Material for this exercise:
- Opening Delimiter -

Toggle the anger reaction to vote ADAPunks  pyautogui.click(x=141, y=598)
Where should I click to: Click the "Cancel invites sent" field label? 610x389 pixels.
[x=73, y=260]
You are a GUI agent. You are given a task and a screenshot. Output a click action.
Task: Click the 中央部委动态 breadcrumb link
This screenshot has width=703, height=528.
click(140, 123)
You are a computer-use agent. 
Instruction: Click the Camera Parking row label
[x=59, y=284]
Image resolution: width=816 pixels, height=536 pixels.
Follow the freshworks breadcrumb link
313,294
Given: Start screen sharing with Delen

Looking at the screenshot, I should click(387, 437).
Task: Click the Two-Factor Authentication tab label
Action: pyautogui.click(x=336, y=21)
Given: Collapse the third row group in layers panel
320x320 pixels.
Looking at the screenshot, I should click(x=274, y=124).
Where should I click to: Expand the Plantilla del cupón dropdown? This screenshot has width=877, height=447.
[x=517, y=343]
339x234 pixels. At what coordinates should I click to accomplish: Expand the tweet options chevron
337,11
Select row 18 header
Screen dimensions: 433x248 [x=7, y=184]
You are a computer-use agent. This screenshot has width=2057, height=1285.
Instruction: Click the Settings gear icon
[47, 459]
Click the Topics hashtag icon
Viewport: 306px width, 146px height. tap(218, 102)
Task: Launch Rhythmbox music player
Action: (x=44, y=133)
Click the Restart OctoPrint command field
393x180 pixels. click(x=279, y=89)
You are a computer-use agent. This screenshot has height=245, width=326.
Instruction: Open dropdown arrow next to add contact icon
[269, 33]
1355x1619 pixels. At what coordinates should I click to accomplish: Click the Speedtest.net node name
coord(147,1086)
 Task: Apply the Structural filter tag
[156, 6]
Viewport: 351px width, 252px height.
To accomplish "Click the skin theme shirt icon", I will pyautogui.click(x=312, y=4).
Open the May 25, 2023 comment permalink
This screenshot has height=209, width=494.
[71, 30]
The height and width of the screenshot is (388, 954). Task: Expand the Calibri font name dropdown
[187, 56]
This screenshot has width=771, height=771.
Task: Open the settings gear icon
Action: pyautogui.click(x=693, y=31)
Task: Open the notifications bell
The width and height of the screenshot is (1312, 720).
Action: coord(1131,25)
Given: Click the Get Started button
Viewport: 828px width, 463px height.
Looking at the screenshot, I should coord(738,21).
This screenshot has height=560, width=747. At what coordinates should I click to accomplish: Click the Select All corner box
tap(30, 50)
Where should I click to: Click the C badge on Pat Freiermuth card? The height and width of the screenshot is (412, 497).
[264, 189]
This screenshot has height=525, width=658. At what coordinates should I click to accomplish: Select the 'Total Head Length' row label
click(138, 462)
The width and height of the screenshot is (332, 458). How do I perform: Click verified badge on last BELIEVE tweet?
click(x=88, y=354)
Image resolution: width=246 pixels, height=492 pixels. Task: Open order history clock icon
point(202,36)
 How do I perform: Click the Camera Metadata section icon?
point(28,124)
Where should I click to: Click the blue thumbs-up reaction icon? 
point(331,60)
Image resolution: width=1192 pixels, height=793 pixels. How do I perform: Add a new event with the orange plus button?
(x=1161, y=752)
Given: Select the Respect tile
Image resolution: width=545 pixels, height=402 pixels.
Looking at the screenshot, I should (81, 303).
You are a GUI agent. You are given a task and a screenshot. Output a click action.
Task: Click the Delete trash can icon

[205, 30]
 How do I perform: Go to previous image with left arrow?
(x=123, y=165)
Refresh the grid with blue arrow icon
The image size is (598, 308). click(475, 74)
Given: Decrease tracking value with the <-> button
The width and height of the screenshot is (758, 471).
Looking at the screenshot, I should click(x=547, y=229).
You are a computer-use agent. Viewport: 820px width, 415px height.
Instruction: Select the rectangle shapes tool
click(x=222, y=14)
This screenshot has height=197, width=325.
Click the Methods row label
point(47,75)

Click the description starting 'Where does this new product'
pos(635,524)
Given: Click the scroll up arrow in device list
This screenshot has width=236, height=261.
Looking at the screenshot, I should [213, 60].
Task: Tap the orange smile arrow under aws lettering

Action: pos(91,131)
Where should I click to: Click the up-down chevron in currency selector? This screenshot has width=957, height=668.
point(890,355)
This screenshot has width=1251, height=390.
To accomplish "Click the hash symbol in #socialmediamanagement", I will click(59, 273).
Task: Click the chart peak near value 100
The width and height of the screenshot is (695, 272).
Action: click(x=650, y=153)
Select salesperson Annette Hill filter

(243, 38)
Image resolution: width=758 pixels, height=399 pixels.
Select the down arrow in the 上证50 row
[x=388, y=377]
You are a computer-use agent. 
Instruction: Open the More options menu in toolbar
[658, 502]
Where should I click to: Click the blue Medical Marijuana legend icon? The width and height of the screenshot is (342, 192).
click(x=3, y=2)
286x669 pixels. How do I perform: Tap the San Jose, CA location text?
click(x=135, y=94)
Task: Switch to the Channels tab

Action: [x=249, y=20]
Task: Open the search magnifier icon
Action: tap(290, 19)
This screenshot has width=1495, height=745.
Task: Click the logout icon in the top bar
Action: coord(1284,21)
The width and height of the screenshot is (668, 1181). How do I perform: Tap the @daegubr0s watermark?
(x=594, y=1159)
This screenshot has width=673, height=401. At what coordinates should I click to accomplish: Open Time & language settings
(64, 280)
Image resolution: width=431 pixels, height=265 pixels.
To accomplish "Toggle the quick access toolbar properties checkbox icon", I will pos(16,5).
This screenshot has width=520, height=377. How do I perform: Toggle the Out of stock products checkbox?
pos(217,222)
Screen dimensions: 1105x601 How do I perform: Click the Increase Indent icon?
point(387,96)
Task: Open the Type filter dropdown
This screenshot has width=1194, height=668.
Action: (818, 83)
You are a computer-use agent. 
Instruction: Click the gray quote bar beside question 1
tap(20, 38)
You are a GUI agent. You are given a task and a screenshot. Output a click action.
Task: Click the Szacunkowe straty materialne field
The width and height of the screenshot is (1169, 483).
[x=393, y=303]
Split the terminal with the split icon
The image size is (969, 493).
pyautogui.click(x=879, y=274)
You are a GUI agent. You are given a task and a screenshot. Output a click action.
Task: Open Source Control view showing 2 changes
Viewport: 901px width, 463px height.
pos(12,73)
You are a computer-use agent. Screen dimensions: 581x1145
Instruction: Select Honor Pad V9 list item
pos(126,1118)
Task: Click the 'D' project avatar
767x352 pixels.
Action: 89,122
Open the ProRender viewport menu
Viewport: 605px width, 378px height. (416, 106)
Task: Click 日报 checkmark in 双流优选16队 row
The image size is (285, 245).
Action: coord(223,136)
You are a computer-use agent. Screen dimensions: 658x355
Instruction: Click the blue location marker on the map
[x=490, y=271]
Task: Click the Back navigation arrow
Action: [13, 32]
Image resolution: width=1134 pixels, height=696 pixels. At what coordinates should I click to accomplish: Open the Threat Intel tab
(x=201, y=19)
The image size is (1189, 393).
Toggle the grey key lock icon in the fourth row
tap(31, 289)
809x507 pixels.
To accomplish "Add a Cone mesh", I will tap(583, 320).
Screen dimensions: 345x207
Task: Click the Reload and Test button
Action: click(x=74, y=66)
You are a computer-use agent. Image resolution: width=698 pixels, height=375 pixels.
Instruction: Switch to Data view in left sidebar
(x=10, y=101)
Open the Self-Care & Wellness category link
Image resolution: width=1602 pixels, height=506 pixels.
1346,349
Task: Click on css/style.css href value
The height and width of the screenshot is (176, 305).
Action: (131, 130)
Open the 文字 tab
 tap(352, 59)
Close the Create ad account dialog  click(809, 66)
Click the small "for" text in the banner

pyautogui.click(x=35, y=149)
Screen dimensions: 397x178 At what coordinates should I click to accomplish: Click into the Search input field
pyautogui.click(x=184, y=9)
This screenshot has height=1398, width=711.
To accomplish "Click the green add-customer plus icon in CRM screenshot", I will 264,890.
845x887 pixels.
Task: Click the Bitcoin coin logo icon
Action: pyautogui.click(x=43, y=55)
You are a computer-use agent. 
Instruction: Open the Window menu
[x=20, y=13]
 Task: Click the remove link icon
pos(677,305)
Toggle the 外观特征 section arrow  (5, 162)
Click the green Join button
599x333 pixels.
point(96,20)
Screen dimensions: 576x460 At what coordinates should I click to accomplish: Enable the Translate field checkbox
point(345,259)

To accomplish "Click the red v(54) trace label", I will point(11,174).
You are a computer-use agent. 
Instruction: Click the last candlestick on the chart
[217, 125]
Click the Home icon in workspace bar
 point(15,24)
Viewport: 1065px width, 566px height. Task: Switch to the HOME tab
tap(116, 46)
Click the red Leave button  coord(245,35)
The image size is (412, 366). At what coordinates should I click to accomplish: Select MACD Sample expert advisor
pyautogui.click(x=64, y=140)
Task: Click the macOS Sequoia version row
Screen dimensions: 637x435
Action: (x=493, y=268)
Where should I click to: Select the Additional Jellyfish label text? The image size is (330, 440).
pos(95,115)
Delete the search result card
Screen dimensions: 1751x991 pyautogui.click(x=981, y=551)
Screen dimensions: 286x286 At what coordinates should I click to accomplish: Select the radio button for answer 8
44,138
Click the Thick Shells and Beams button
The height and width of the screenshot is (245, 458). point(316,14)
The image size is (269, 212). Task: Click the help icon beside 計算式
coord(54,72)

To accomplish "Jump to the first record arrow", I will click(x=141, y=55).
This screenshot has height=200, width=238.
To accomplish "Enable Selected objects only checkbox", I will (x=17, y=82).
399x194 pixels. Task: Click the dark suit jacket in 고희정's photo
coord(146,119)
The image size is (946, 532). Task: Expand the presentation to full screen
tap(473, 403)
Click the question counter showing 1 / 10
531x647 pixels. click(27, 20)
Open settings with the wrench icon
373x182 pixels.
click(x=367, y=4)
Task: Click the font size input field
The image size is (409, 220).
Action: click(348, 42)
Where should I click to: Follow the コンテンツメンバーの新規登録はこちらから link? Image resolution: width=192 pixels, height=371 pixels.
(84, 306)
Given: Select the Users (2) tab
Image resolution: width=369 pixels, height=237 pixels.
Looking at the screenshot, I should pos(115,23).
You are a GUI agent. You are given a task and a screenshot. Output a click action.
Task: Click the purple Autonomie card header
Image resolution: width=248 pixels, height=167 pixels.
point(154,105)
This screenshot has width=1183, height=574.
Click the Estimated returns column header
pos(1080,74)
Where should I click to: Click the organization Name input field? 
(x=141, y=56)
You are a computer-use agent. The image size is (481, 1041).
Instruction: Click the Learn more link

- Closing Delimiter -

Task objective: For this exercise, please output exactly the lines above starting at the line with "Task: Apply the Structural filter tag" and ending at the line with "Task: Open the notifications bell", ends included.

Expected answer:
 Task: Apply the Structural filter tag
[156, 6]
Viewport: 351px width, 252px height.
To accomplish "Click the skin theme shirt icon", I will pyautogui.click(x=312, y=4).
Open the May 25, 2023 comment permalink
This screenshot has height=209, width=494.
[71, 30]
The height and width of the screenshot is (388, 954). Task: Expand the Calibri font name dropdown
[187, 56]
This screenshot has width=771, height=771.
Task: Open the settings gear icon
Action: pyautogui.click(x=693, y=31)
Task: Open the notifications bell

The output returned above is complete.